▶ REQUIREMENTS
Transcribe everything in the Parkinson's Law text below, from "The first finding has" down to "and social psychology.", without alteration.

# Start of TEXT BLOCK

Parkinson's Law
- Author: C. Northcote Parkinson
- Illustrator: Osbert Lancaster
- Publisher: Houghton Mifflin / John Murray
- Publication date: 1957 / April 1958

= Parkinson's Law =

Adage that work expands to fill its available time

Parkinson's Law is the title of a satirical essay by the naval historian C. Northcote Parkinson which was published in The Economist in 1955, following the report of the Royal Commission on the Civil Service. Its notable findings were that:
- Work expands so as to fill the time available for its completion.
- The number of workers within public administration tends to grow, regardless of the amount of work to be done.

The essay starts by giving the first finding as a "commonplace observation" while the bulk of the essay discusses the second, which Parkinson detailed as due to "The Law of Multiplication of Subordinates" and "The Law of Multiplication of Work".

The first finding has been called the personal version of the law and the second, which is not stated explicitly, the organizational version. It is the first sense which is now most commonly called Parkinson's Law. Despite their facetious origins, these findings have been widely adopted in management science and social psychology.

The essay was developed into a book, Parkinson's Law or The Pursuit of Progress, which was first published in the United States by Houghton Mifflin Company (Boston) in 1957 and then in Britain by John Murray in 1958. This explored other dysfunctions of bureaucracies and committees such as the law of triviality – "The time spent on any item of the agenda will be in inverse proportion to the sum involved" – which is now known as "bike-shedding" after the book's case study of a committee considering a nuclear reactor and then its bike shed.

# End of TEXT BLOCK
# Start of INFORMATION SHOWN

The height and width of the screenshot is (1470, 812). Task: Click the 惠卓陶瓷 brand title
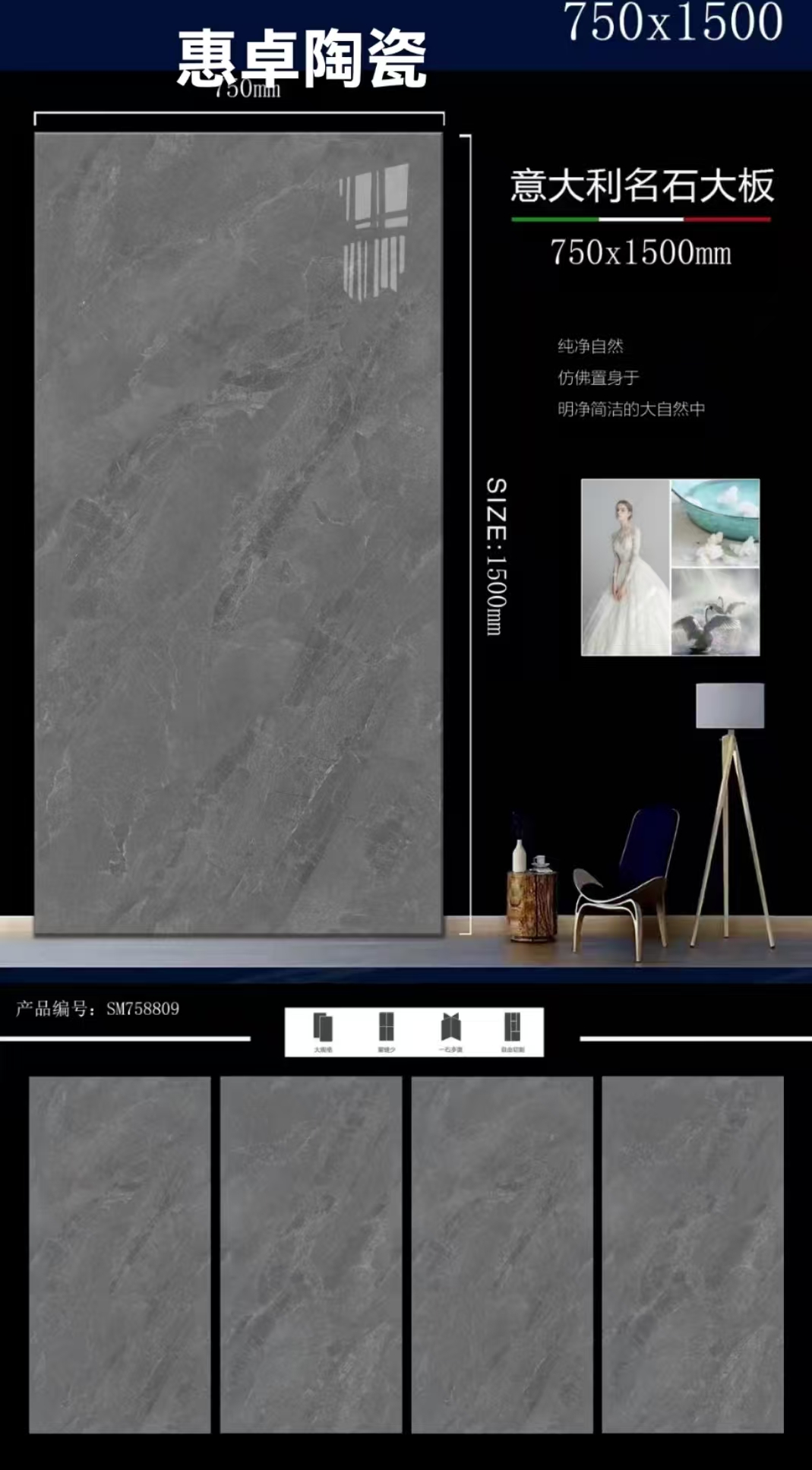[302, 58]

# End of INFORMATION SHOWN

▶ EXERCISE RESPONSE
The first finding has been called the personal version of the law and the second, which is not stated explicitly, the organizational version. It is the first sense which is now most commonly called Parkinson's Law. Despite their facetious origins, these findings have been widely adopted in management science and social psychology.